Warren também aborda a produção das continuações, Uma Noite Alucinante (1987) e Uma Noite Alucinante 3 (1992). Mas é o making of e o lançamento do filme original que ocupa a maior parte do livro. Chega a ser tocante o relato do autor sobre como o filme acabou nascendo da ingenuidade e da amizade de alguns adolescentes que resolveram brincar com câmeras e efeitos.

A repercussão do filme, que acabou se tornando um fenômeno controverso e sucesso cult, também é abordada, incluindo a exibição marcante em Cannes e o elogio de Stephen King – “um dos mais ferozes e originais filmes de terror já feitos” – que serviu como publicidade para o filme. Como O Massacre, A Morte do Demônio também virou um “vídeo maldito” na Inglaterra, com Raimi sendo processado por obscenidade (!). A DarkSide se lembra do mercado brasileiro e da estranha história da trilogia no Brasil: o primeiro filme foi lançado apenas em vídeo, para assustar uma geração de frequentadores de locadora, e os demais foram para o cinema com o infeliz título Noite Alucinante…

Warren teve tanto acesso a Raimi que acaba abordando também outros filmes da sua carreira, realizados entre os filmes da trilogia: a fracassada comédia Crimewave: Dois Heróis Bem Trapalhões (1985), roteirizada por Raimi e os irmãos Coen, amigos de longa data – Joel Coen trabalhou em A Morte do Demônio como assistente de edição – e Darkman: Vingança Sem Rosto (1990), seu primeiro filme para um grande estúdio, a Universal.

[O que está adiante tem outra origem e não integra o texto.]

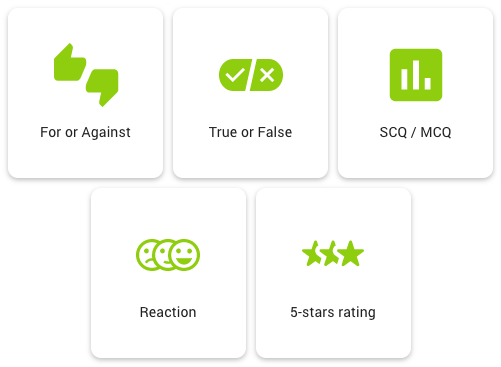Pick the "SCQ / MCQ" text label
The width and height of the screenshot is (501, 367).
point(415,132)
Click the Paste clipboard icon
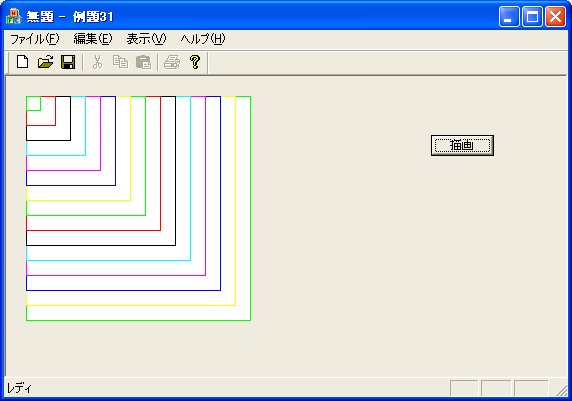 pos(143,62)
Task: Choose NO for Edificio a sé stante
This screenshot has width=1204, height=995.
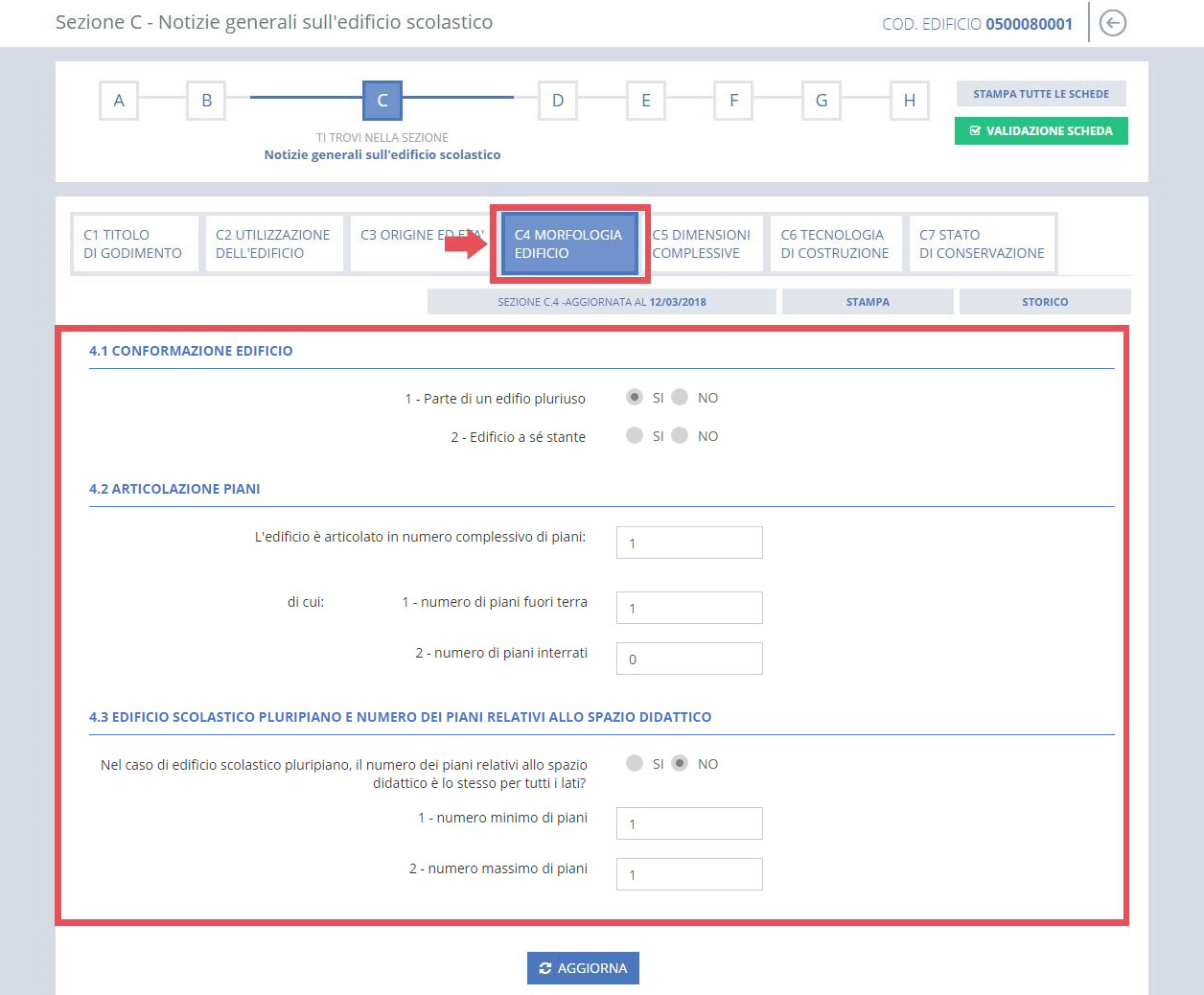Action: tap(680, 435)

Há também um capítulo, acrescido da edição brasileira, sobre o recente remake do filme original, A Morte do Demônio (2013).

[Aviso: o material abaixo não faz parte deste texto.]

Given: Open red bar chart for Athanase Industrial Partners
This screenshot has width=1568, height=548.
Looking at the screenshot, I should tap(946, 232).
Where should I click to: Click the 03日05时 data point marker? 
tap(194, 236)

Mas é o relato dos três filmes que mais impressiona. Foi a amizade e a loucura de Raimi, Tapert e Campbell que fez da trilogia Evil Dead algo muito especial com fãs em todo o mundo até hoje. No fundo, é a história de alguns caras com uma câmera na mão e várias ideias na cabeça, e foi a relação entre eles e a inventividade dos filmes que asseguraram a eles um lugar na história do cinema.

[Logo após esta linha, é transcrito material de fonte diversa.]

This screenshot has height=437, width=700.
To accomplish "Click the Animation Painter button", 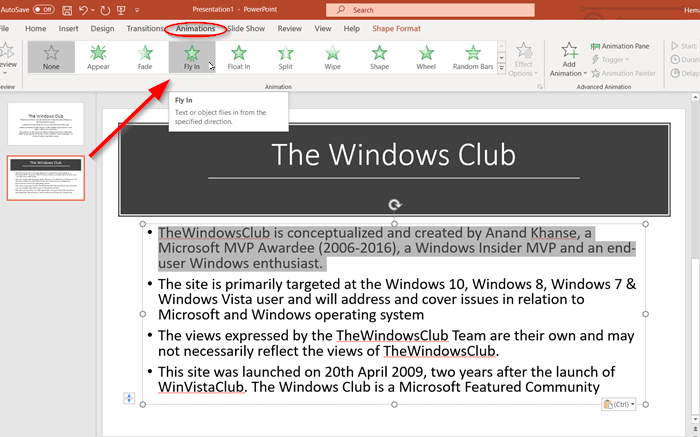I will click(625, 73).
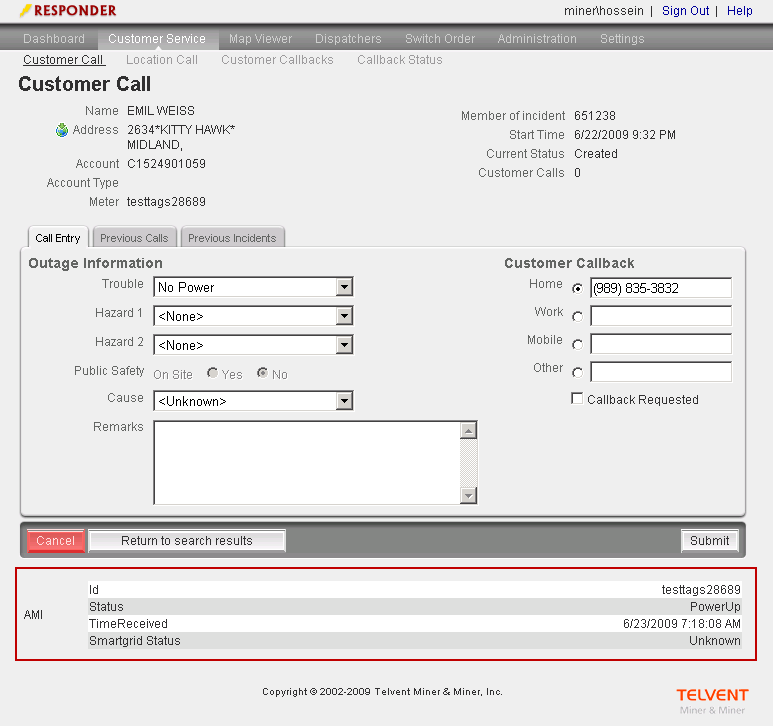Click the globe icon beside Address
Screen dimensions: 773x726
tap(62, 130)
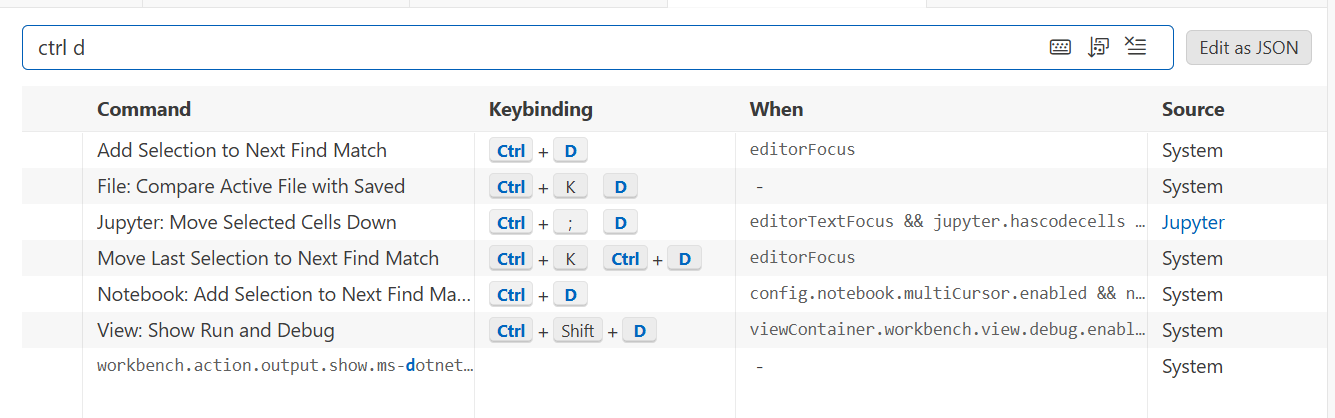Select the Add Selection to Next Find Match row
This screenshot has height=418, width=1335.
tap(242, 151)
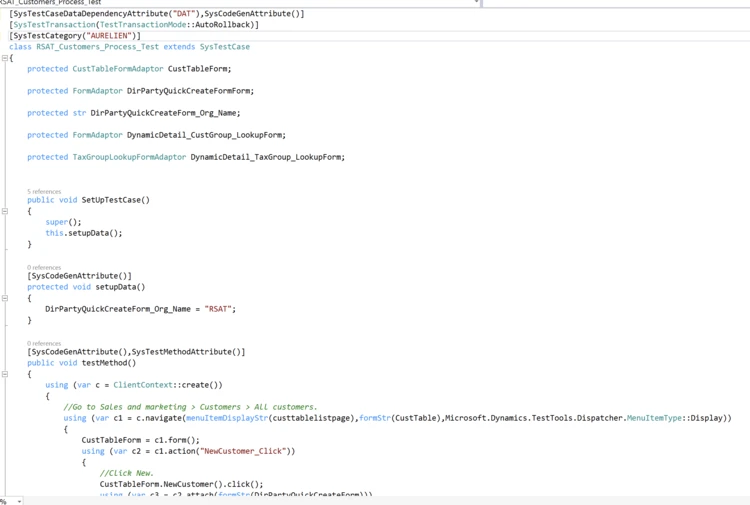Collapse the setupData method outline

pyautogui.click(x=5, y=298)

Há alguns erros bobos de tradução e algumas inconsistências que uma revisão mais apurada podia ter resolvido, especialmente em Evil Dead. Mas as edições são bem ilustradas e feitas com apreço – há versões normais e com capa dura – e a escassez de material desse tipo no Brasil até faz com que alguns problemas sejam perdoados. Relatos como os da produção de O Massacre da Serra Elétrica e A Morte do Demônio são importantes até para quem não gosta de terror. São histórias de entusiasmo pelo cinema, ingenuidade e criatividade capazes de incentivar realizadores e cinéfilos em todo o mundo. Afinal, um grupo de garotos fazendo um filme pode ficar famoso da noite para o dia e fazer um trabalho que será lembrado por gerações. Como Sam Raimi e Tobe Hooper atestam, tudo depende de um pouco de sorte, claro, mas criatividade, ousadia e trabalho duro são primordiais. Porque nenhum filme é fácil de fazer, e alguns dos envolvidos em ambos os filmes confirmam: às vezes é preciso dar o sangue (falso e verdadeiro) pelo cinema.